J Pediatr Neurol 2015; 13(01): 026-030
DOI: 10.1055/s-0035-1555149
Review Article
Georg Thieme Verlag KG Stuttgart · New York

Molecular Modeling of Cerebrospinal Fluid Dynamics in Pediatric Pseudotumor Cerebri Syndrome: Altered Sodium Transport in Choroid Plexus by Lithium Treatment

Conrad E. Johanson1, Vincenzo Salpietro2, 3
  • 1Department of Neurosurgery, Alpert Medical School at Brown University, Providence, Rhode Island, United States
  • 2Department of Pediatric Neurology, Chelsea and Westminster Hospital, Imperial College, London, United Kingdom
  • 3Department of Pediatrics, University of Messina, Messina, Italy
Further Information

Publication History

31 January 2015

10 February 2015

Publication Date:
13 July 2015 (online)

Abstract

Pseudotumor cerebri syndrome (PTCS), characterized mainly by raised intracranial pressure (ICP), occurs in children as well as adults. Management of PTCS in adolescents (but not necessarily prepubertal children) is similar to that in older patients. Augmented formation of cerebrospinal fluid (CSF) has been implicated in the elevated ICP of PTCS. PTCS can be provoked or exacerbated by lithium (Li) carbonate, a therapeutic agent used for bipolar disease.

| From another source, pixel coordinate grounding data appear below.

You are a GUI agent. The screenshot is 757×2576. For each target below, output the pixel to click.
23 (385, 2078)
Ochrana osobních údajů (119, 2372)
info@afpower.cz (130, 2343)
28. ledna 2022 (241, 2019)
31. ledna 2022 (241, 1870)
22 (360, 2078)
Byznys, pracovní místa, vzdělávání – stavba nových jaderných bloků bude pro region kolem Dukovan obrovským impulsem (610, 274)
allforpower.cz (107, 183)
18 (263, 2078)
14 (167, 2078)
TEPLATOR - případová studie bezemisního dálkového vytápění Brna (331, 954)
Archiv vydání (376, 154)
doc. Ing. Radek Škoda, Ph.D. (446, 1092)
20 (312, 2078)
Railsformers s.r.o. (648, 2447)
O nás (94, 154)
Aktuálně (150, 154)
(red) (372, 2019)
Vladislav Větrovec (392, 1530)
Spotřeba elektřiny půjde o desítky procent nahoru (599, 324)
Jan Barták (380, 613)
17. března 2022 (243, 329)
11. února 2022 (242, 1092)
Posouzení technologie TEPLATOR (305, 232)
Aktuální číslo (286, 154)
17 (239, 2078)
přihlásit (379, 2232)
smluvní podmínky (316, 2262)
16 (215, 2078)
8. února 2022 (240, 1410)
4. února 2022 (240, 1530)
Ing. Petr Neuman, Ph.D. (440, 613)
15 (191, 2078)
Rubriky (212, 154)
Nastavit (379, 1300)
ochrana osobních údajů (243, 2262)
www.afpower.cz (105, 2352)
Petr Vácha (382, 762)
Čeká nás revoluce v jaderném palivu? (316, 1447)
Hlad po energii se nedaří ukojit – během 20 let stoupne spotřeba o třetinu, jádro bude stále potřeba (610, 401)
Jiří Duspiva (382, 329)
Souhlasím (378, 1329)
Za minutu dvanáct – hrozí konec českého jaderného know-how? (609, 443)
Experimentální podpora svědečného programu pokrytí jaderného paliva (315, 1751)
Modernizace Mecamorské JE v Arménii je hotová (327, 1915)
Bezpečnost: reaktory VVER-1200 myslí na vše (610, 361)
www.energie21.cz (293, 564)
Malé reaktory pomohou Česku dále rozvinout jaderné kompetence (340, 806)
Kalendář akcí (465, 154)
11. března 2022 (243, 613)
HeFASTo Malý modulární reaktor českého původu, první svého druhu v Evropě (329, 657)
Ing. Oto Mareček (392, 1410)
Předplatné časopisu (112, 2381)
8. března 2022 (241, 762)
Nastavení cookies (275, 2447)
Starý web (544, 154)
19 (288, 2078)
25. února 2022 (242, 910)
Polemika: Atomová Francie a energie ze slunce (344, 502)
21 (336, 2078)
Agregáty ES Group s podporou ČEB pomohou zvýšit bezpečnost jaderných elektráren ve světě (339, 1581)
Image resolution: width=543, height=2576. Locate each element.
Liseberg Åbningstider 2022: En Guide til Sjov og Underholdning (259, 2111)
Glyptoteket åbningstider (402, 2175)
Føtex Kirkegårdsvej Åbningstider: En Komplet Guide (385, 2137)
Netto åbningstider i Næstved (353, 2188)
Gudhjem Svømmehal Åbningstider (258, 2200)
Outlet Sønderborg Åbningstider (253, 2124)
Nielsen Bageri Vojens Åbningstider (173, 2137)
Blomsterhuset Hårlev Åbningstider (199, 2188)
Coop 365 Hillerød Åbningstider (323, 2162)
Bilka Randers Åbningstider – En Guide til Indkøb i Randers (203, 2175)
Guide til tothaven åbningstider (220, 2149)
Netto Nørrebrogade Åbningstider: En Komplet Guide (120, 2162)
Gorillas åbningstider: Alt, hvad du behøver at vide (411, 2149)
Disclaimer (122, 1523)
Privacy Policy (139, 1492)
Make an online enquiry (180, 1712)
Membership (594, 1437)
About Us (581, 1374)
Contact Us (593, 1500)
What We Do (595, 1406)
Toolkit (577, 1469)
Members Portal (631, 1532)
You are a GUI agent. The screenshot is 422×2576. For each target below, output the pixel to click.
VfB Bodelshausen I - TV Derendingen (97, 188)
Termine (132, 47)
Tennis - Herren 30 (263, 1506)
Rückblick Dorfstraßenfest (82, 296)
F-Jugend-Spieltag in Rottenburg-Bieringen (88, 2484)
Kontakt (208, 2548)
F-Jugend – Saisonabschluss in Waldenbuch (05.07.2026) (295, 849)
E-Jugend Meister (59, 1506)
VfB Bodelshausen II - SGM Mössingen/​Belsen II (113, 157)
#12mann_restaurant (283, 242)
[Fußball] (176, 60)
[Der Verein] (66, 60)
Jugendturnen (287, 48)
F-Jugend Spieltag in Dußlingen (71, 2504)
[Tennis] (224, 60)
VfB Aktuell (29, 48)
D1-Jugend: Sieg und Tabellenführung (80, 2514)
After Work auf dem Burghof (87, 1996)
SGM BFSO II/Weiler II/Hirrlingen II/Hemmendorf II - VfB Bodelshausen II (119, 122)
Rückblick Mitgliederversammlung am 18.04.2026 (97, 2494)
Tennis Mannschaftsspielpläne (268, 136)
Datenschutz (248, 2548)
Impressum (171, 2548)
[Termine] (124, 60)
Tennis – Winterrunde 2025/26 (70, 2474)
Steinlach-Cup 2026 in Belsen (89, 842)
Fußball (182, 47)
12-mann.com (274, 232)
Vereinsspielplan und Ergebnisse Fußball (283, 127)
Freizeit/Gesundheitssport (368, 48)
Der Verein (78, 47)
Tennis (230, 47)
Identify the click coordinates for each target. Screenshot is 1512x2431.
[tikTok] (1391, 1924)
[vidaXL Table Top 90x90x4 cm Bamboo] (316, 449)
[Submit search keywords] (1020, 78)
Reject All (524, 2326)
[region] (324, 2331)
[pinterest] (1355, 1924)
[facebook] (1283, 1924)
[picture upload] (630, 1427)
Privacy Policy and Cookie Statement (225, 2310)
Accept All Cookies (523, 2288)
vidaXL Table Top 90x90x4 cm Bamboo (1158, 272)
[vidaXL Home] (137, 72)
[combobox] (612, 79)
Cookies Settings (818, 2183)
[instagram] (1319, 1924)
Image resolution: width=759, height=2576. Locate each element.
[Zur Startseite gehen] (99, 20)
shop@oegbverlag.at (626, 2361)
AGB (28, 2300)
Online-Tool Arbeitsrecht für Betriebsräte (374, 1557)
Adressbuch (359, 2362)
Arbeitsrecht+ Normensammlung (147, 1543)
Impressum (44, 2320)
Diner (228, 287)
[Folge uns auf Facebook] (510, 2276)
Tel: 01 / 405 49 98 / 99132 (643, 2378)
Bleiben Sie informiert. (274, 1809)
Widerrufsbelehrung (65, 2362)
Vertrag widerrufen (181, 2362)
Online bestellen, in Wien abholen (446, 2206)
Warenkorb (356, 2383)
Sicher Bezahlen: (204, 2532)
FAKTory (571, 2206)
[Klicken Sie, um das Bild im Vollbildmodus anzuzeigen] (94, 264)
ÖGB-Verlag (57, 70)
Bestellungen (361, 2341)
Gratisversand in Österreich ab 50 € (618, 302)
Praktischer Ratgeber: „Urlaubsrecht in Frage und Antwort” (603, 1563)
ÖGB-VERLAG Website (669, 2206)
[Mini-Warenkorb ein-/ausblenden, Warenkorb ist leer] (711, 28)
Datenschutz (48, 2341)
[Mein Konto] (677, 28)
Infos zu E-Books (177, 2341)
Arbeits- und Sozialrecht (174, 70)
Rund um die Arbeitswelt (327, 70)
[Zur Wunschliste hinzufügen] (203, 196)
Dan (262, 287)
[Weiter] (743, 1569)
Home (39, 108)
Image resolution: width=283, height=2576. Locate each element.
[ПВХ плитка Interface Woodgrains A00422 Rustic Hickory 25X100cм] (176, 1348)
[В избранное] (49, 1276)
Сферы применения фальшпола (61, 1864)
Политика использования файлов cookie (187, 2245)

PTCS associated with Li carbonate usage is rare and can usually be ameliorated by discontinuing Li intake. An analysis of basic and clinical experimentation, assessing the effects of Li on cellular physiology, reveals that Li competes with multiple sodium (Na) transporters and channels in choroid plexus epithelium. Li-stimulated Na-potassium adenosine triphosphatase is of particular interest because of the role of Na pumping in driving CSF formation (which is directly proportional to Na transport from blood to ventricles). We present a transport model of PTCS that links stimulated Na transport at the blood-CSF barrier with increased CSF formation rate and ICP. One possible avenue for future treatment of children and adults with PTCS is to pharmacologically manipulate the Na and water movements across the choroid plexus secretory tissues that generate ICP. This review presents a molecular physiology model, involving Na transporters, to address possible therapeutic targets to reduce CSF production and the associated ICP. Elucidating the common pathophysiologic transport mechanisms of PTCS in children and adults should help identify novel drugs, with fewer side effects than acetazolamide, to control more finely the CSF formation by choroid plexus.